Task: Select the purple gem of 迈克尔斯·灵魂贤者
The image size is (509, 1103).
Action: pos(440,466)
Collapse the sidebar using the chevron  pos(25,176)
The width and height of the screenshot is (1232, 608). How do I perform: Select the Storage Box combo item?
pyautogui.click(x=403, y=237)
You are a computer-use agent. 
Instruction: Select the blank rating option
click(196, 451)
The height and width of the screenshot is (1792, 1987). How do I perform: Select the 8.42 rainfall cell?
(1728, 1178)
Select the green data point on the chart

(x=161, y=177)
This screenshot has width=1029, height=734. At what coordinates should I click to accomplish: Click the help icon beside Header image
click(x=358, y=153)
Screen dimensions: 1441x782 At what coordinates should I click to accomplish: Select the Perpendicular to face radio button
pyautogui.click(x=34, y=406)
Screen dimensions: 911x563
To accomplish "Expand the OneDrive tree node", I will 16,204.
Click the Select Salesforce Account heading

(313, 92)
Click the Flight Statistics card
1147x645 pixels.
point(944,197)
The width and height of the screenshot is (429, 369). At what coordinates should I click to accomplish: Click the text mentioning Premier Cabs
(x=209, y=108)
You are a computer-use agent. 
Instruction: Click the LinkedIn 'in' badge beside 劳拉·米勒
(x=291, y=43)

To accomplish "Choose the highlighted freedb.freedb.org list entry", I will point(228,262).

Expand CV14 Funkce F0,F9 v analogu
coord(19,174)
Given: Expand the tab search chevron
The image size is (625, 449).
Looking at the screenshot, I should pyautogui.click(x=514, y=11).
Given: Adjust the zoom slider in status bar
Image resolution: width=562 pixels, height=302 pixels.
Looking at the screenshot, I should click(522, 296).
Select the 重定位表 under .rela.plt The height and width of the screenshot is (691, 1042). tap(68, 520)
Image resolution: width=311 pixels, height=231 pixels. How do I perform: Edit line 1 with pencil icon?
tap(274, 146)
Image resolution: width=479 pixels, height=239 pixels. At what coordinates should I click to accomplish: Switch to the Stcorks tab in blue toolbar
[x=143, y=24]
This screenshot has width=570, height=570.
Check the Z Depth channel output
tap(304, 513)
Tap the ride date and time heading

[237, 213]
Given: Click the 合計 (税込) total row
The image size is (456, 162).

**WORK TO BE COMPLETED:**
Extract every line of the items above that contains the string "heading", matching case exactly.

**RESULT BELOW:**
Click the Select Salesforce Account heading
Tap the ride date and time heading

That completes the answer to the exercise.